▶ [Requirement]:
Would you transcribe exactly the lines from the one containing "Task: Open the Google Docs document icon" to the last line of the data below, both ends included, but none of the pictures?

▶ [Given records]:

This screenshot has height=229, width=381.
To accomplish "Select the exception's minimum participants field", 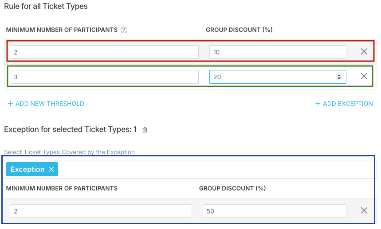I will pyautogui.click(x=101, y=211).
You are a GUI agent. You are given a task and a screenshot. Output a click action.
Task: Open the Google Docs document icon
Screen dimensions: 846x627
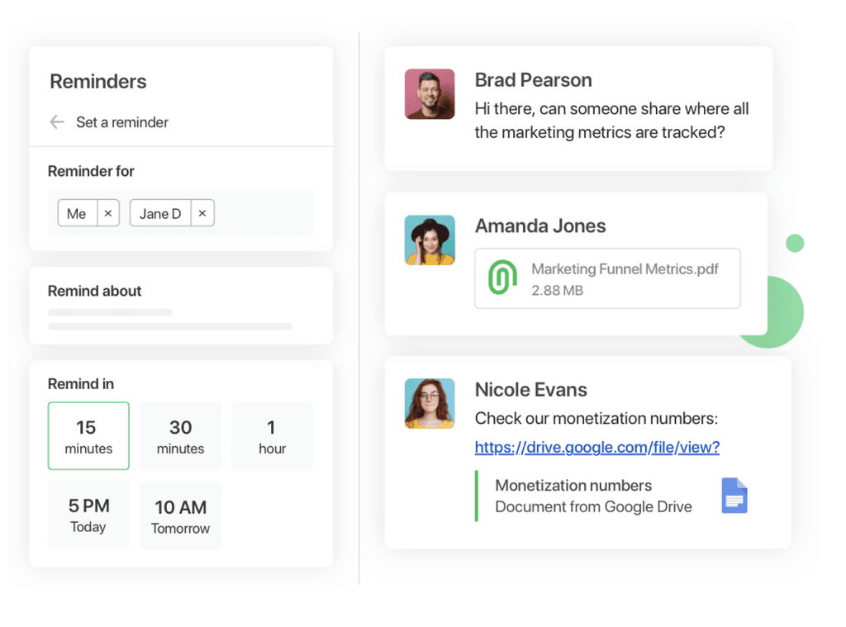coord(733,496)
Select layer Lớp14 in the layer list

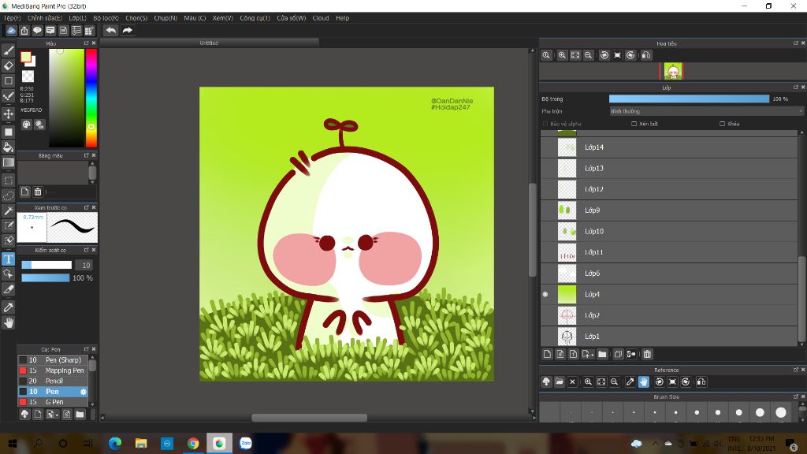tap(670, 147)
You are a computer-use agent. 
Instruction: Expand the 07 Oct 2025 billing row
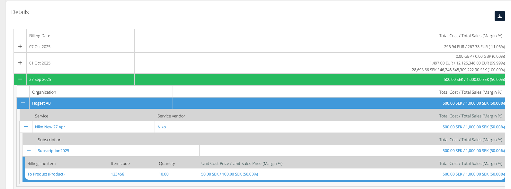[20, 47]
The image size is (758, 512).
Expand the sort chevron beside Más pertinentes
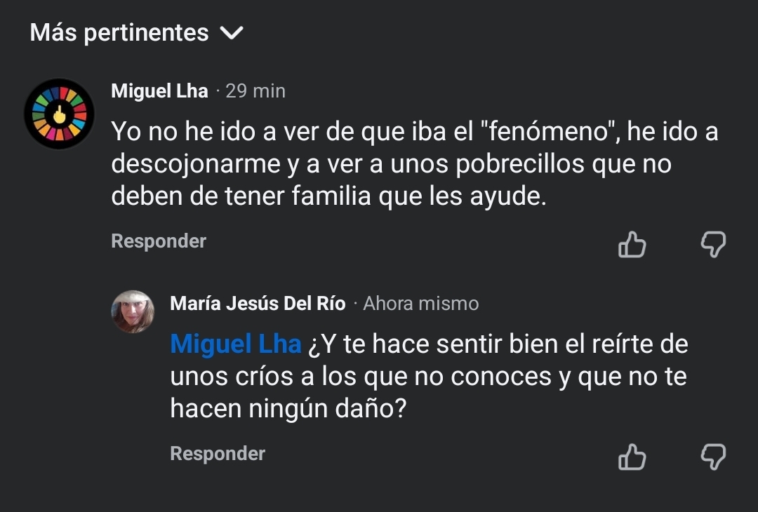pyautogui.click(x=232, y=33)
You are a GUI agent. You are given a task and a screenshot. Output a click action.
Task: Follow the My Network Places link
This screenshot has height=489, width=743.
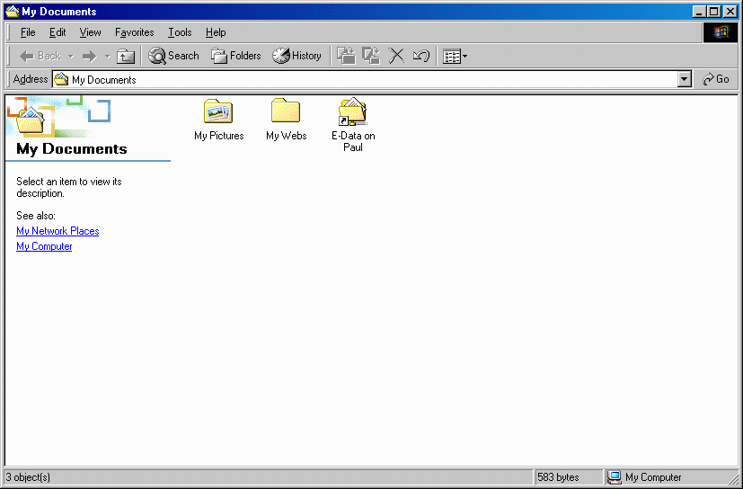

▶ [Reply to the exercise]:
Task: Open the Google Docs document icon
Screen dimensions: 846x627
coord(733,496)
Select layer Lớp14 in the layer list

tap(670, 147)
You are a computer-use agent. 
Instruction: Expand the 07 Oct 2025 billing row
[20, 47]
The image size is (758, 512).
Expand the sort chevron beside Más pertinentes
pyautogui.click(x=232, y=33)
You are a GUI agent. You are given a task and a screenshot. Output a click action.
Task: Follow the My Network Places link
This screenshot has height=489, width=743.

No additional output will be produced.